En ce moment même, vous nous aidez à former des soldats dans le cadre de l’opération Unifier. Cela nous aidera grandement à former les personnes qui soutiendront les soldats à leur retour chez eux.
Le président : Merci, madame l’ambassadrice.
Le sénateur Ravalia : Votre Excellence, pour faire suite aux questions de la sénatrice Patterson, la conscription de recrues devient-elle de plus en plus difficile étant donné les problèmes de moral, la lassitude de la guerre et la menace constante d’une attaque? Y a-t-il des défis en ce sens?
Mme Kovaliv : Non. En mai, notre parlement a modifié la loi relative à la mobilisation. L’enrôlement se faisait déjà, et il se fait maintenant numériquement. Nous avons, entre autres, imposé à tous les hommes de 18 à 60 ans de s’enregistrer afin d’obtenir davantage d’informations sur eux.
Par rapport à la mobilisation, il faut d’abord savoir que les tactiques ukrainiennes n’ont jamais été les mêmes que celles des Russes, qui envoient autant de soldats que possible, non entraînés, au champ de bataille. Pour nous, il y a des critères clairs pour les soldats mobilisés. Ils doivent recevoir une formation adéquate — et nous sommes reconnaissants au Canada et aux partenaires de fournir cette formation — et ils doivent être bien équipés. Un problème se pose à cet égard, car nous ne pouvons pas envoyer les soldats au combat s’ils sont dépourvus de véhicules blindés, d’artillerie, de drones et d’autres types d’armes.
Sans cet équipement, la conscription n’est pas tellement nécessaire, car les soldats non armés sont vulnérables. Pour nous, rien n’est plus important et précieux que la vie humaine.

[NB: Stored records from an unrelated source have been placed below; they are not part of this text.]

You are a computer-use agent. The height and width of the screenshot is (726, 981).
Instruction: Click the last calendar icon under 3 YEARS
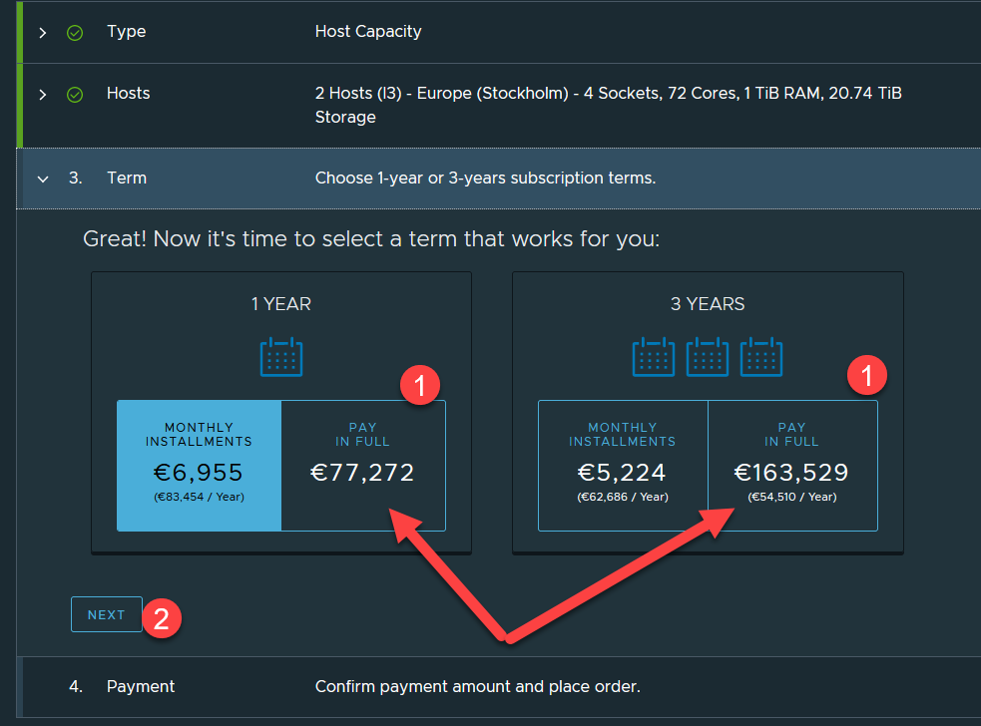point(761,357)
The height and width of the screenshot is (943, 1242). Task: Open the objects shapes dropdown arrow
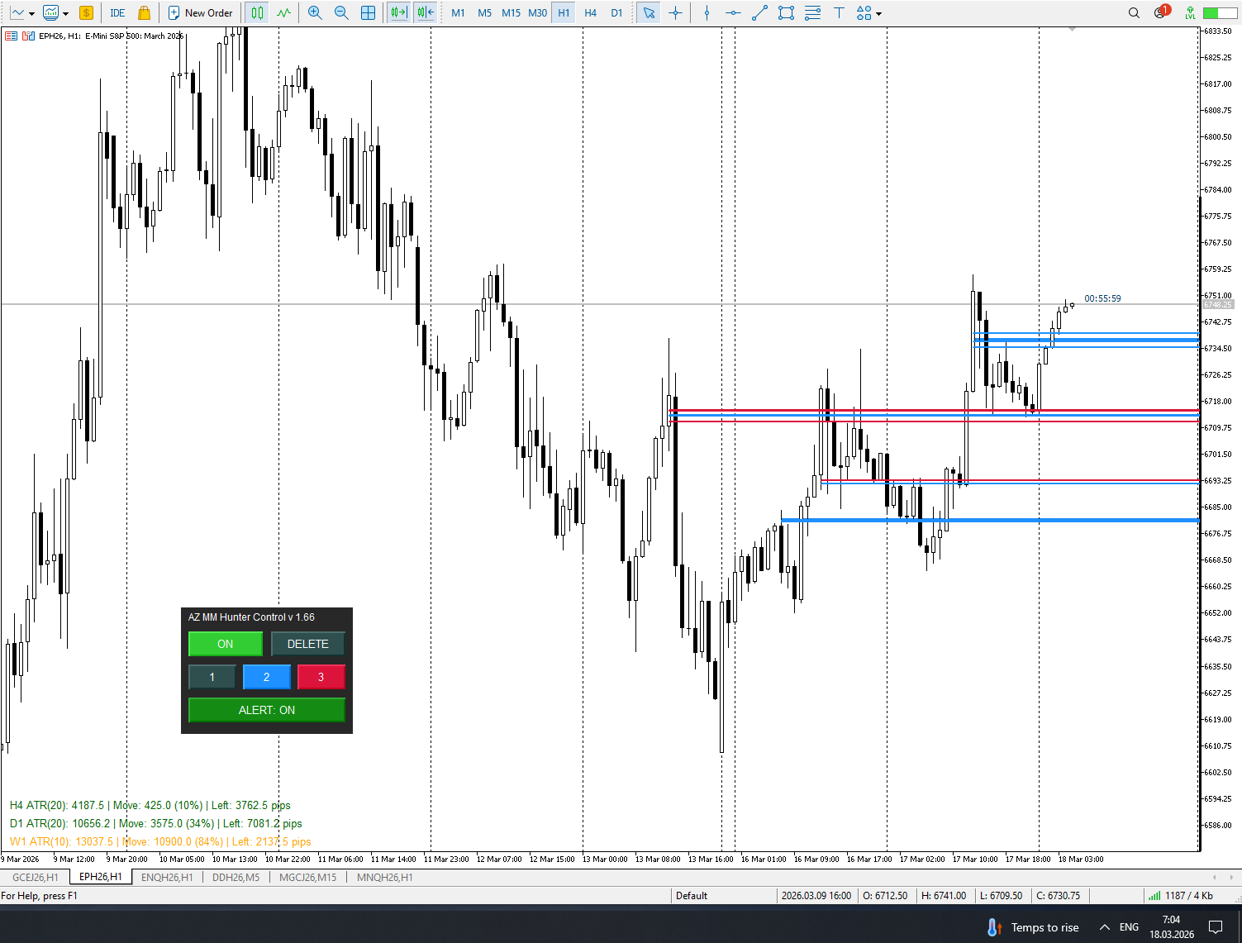(x=878, y=13)
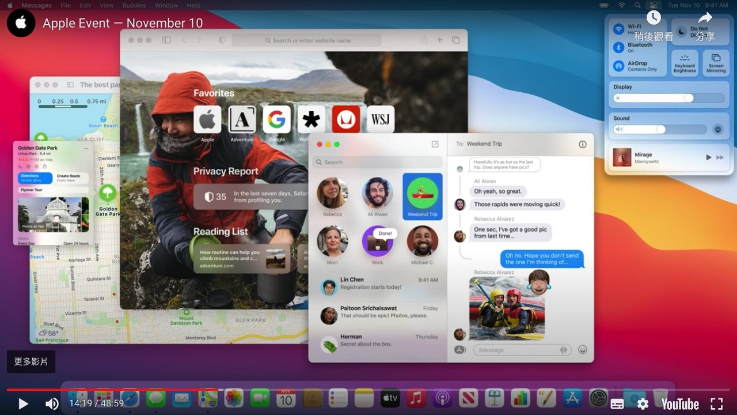Toggle subtitles with the captions button
Image resolution: width=737 pixels, height=415 pixels.
617,403
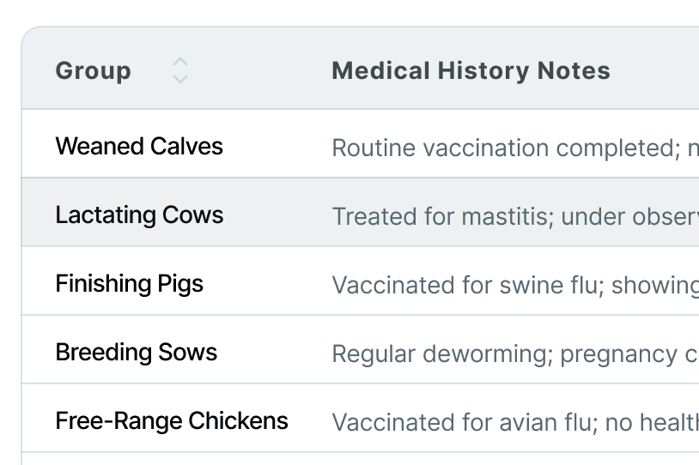Select the Weaned Calves group cell
Screen dimensions: 699x465
[139, 146]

Voilà pourquoi un soutien militaire accru renforce la sécurité de nos soldats.
Le sénateur Ravalia : Merci.
Le président : Merci.
Le sénateur Kutcher : L’une de mes citations préférées de Winston Churchill est : « Si tu traverses l’enfer, ne t’arrête pas. » Il faut garder espoir. Y a-t-il quelque chose que les Canadiens pourraient faire davantage, à l’approche de l’hiver, pour nourrir l’espoir en Ukraine?

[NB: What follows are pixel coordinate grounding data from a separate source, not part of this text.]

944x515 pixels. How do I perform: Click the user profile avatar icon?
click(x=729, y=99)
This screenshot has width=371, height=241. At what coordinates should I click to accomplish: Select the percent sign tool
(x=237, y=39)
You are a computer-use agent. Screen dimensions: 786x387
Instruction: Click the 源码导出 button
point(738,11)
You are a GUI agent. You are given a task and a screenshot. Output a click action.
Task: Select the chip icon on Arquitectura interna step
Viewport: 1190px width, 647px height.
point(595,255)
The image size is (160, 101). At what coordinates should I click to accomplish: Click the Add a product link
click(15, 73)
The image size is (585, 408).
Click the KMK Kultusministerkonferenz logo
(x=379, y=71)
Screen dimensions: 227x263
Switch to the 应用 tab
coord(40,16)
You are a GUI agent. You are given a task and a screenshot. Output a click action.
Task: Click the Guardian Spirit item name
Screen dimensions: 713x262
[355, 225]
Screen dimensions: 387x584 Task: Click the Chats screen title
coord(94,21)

Mme Kovaliv : Merci pour ce soutien et cet espoir. Malgré tous les défis, le moral des Ukrainiens se porte très bien. Malgré les nuits blanches et les attaques de missiles et de drones, les gens se lèvent le matin, vont prendre un café, vont au bureau. L’économie se redresse. Alors que notre économie a chuté de 30 % en 2022, c’est la deuxième année consécutive où le PIB augmente lentement.
Grâce au solide soutien financier et aux prêts que le gouvernement canadien a accordés à notre gouvernement, nous continuons à financer les hôpitaux et les écoles, à permettre aux enseignants d’aller travailler et à aider les personnes les plus vulnérables. C’est vraiment important.

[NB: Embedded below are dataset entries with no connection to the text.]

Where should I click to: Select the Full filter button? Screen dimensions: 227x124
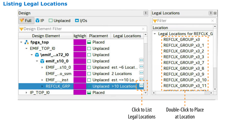(26, 21)
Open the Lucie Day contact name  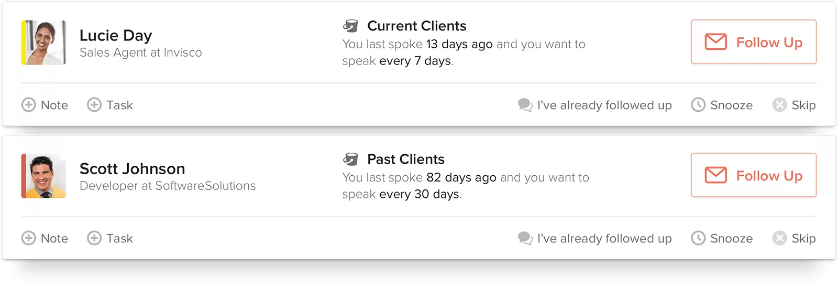[x=116, y=35]
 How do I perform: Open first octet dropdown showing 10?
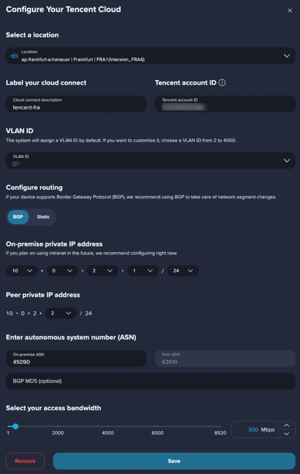point(22,271)
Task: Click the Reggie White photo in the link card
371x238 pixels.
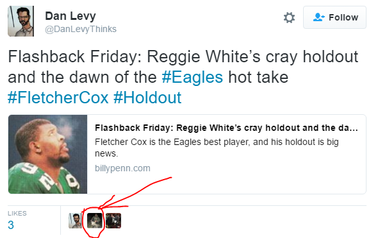Action: pos(48,154)

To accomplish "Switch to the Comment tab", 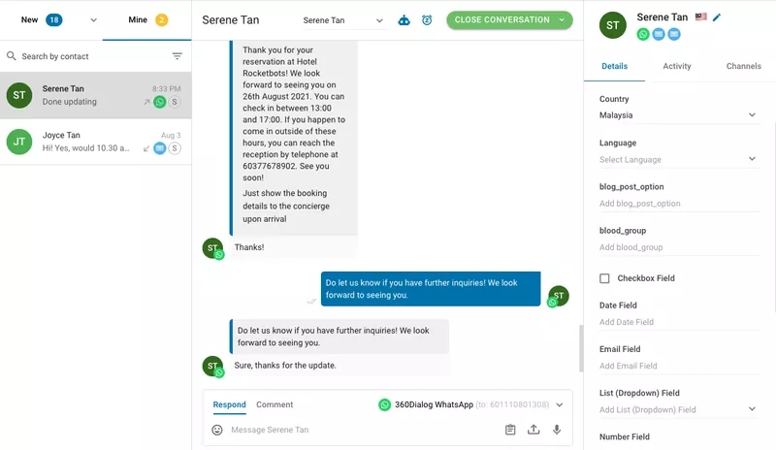I will [x=275, y=404].
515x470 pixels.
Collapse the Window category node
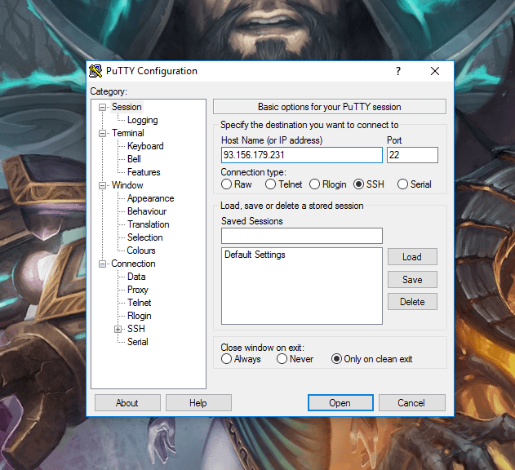103,185
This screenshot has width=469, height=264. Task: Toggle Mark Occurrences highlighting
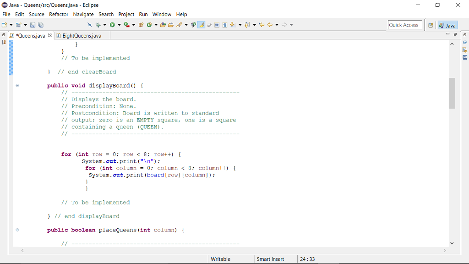[x=201, y=25]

Pour l’année prochaine, le G7 a déjà annoncé une décision importante dans sa déclaration : 50 milliards de dollars sur les intérêts des avoirs russes gelés nous aideront financièrement et militairement. La mise en œuvre de cette décision sera très importante, car ce financement permettra à notre gouvernement de continuer à fournir un soutien social à notre peuple. L’initiative suscite beaucoup d’espoir, et nous pouvons la réaliser ensemble. Je vous remercie.
Le président : Merci, madame l’ambassadrice. Le moment est venu de vous remercier chaleureusement. Au nom du comité, je vous remercie d’avoir été parmi nous aujourd’hui. Comme toujours, nous vous remercions de votre perspective et, en particulier, de votre franchise. Votre pays traverse manifestement une situation tragique et difficile. Je pense parler au nom de tous ceux ici présents quand je dis que nous demeurons très solidaires de l’Ukraine. Merci, madame l’ambassadrice.